Document:
The Eastern Pride

Private sightings, full bellies, and the chaos of growing up in the bush

I’m writing this from the FNB lounge at Cape Town Airport — which, as far as habitats go, ranks somewhere between a dentist’s waiting room and a government queue. The coffee tastes faintly of disappointment, the air smells like recycled ambition, and the only roars come from delayed passengers. Still, it’s as good a place as any to reflect on the last few months with a pride of lions that made the bush feel alive in a way no sterile airport ever could. Also — in case you somehow missed it — yes, I posted the video earlier this week. Go watch it. Preferably before your latte gets cold.

It’s funny how these stories start. You’d think “I was pinned between an elephant, a rhino, and a fire” would be an exaggeration — it isn’t. To the west, a bull elephant convinced the world revolved around his mood. To the east, a white rhino pacing like a man who’d just remembered he left the stove on. And to complete the trifecta, the faint tracks of a lioness and her three cubs — the sort of family unit that makes even the most experienced guide reconsider their life choices.

We were on foot, which is the bush equivalent of being invited to a gunfight with a butter knife. The wind shifted, the fire crackled, and for a brief moment I was certain this was how it all ended — a puff of smoke and a footnote in someone’s ranger manual titled “What Not To Do.” But somehow, luck — or perhaps the lioness’s better judgment — spared us. She melted past without a sound, firelight flickering across her flank. A few heartbeats later, silence. We called it an encounter. The elephant, I’m sure, called it Tuesday.

A year later, I found myself back in the Pilanesberg — the same sun, the same dust, but a different sort of anticipation. My first lions on a kill at Black Rhino Reserve. The Western Pride, back when they were still one unit and not yet the fragmented coalition soap opera they’d become. I set off, heart racing, camera ready, completely unaware that this was the beginning of a year that would redefine my understanding of “lucky sightings.”

Collected data entries:
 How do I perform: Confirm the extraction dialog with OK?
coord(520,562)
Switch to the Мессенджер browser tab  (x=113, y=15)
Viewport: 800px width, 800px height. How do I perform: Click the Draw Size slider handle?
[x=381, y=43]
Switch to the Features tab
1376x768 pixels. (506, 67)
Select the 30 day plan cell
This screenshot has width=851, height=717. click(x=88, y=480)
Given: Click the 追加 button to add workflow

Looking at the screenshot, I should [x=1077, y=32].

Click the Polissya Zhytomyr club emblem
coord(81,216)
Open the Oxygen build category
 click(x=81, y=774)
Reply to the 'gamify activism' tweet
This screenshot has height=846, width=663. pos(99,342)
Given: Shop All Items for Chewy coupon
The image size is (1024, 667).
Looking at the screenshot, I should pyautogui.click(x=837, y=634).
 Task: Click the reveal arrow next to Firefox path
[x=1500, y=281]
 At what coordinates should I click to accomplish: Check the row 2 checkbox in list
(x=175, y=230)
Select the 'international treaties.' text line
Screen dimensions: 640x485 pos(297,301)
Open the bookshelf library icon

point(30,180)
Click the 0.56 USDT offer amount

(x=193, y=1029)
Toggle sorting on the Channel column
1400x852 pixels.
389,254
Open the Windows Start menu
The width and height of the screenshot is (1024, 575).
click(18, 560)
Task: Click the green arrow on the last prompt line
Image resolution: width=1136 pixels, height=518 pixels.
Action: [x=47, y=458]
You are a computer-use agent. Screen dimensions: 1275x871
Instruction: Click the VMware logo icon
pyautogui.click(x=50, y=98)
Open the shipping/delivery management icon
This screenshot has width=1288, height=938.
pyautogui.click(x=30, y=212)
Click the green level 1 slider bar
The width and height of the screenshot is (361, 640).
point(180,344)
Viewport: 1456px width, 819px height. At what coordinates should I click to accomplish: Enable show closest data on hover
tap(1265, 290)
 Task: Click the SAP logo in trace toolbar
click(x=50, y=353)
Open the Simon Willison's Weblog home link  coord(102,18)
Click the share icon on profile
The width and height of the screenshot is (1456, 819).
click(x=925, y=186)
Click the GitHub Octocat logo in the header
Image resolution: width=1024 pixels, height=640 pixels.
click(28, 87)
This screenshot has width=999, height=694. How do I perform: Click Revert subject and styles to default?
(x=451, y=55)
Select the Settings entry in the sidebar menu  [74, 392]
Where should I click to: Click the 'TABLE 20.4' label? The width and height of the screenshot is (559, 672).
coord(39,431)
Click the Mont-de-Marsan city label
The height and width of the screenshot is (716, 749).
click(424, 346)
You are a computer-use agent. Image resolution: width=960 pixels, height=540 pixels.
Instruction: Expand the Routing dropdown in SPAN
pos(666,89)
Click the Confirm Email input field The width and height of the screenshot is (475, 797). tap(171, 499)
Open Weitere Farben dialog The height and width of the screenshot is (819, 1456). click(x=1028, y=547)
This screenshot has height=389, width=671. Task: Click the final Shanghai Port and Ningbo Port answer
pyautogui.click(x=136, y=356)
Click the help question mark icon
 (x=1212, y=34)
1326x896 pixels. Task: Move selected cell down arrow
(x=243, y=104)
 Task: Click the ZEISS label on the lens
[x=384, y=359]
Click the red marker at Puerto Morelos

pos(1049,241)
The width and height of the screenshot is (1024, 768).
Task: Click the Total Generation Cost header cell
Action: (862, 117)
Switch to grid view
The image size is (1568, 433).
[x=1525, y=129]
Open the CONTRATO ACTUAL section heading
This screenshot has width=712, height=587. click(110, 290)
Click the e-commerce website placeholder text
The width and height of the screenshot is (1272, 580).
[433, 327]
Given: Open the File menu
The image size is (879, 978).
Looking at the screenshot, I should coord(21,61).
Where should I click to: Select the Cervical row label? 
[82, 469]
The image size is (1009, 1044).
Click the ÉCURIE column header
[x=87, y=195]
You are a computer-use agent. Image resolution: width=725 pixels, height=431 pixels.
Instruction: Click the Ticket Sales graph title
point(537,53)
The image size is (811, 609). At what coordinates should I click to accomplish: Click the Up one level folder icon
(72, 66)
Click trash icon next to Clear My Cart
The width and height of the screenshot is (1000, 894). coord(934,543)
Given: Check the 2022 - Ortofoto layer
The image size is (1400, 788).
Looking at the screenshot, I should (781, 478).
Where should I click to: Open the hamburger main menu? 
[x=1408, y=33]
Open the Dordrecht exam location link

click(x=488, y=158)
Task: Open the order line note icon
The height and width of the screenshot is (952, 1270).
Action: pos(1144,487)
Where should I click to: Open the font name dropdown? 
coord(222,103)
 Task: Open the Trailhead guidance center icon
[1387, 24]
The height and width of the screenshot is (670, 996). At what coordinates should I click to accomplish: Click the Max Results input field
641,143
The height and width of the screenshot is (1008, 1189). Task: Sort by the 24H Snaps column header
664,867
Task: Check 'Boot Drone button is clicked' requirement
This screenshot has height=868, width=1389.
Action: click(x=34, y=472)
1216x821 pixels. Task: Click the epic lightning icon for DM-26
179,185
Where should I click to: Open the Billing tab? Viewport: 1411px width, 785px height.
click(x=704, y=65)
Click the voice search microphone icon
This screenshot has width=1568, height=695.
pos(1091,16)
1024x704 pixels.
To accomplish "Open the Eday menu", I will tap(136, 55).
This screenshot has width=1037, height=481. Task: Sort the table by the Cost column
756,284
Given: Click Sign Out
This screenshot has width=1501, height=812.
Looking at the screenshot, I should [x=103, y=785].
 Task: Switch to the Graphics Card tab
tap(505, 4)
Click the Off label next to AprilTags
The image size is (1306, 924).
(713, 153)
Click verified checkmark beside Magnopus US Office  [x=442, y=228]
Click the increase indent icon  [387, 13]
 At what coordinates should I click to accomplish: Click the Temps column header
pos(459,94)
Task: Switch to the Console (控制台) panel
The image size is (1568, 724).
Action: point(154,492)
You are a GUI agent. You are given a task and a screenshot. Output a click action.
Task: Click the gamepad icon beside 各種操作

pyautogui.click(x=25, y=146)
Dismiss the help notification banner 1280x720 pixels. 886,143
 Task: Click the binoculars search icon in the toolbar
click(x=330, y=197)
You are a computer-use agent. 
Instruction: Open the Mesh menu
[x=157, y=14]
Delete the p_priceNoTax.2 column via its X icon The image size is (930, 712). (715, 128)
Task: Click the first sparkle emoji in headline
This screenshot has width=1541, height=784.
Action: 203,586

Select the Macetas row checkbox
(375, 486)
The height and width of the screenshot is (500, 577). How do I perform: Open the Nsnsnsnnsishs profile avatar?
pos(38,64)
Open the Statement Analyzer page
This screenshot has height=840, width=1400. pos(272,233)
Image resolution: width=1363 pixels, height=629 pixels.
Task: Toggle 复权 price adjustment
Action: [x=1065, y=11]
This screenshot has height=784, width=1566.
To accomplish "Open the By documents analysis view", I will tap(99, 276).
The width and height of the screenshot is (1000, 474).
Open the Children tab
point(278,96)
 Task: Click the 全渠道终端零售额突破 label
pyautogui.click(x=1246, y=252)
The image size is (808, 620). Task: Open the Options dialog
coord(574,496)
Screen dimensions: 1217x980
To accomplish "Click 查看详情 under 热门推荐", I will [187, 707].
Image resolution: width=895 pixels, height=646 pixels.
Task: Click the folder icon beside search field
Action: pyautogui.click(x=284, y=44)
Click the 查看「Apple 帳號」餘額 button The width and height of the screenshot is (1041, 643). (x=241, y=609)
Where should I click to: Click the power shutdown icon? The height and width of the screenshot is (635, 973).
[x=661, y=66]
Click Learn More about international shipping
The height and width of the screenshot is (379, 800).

Tasks:
(1) Answer these questions from the lion post:
(a) From what place is the writer writing?
(b) Which animal was to the east of the writer?
(c) At which reserve did the writer see lions on a kill for the first time?
(2) Output the listing from its first line through the line containing "This screenshot has width=851, height=717.", with both of those lines included and nothing changed.
The lion post and the listing are unrelated to each other.

Solutions for each task:
(1)
(a) The FNB lounge at Cape Town Airport.
(b) A white rhino.
(c) Black Rhino Reserve.

(2)
 How do I perform: Confirm the extraction dialog with OK?
coord(520,562)
Switch to the Мессенджер browser tab  (x=113, y=15)
Viewport: 800px width, 800px height. How do I perform: Click the Draw Size slider handle?
[x=381, y=43]
Switch to the Features tab
1376x768 pixels. (506, 67)
Select the 30 day plan cell
This screenshot has width=851, height=717. click(x=88, y=480)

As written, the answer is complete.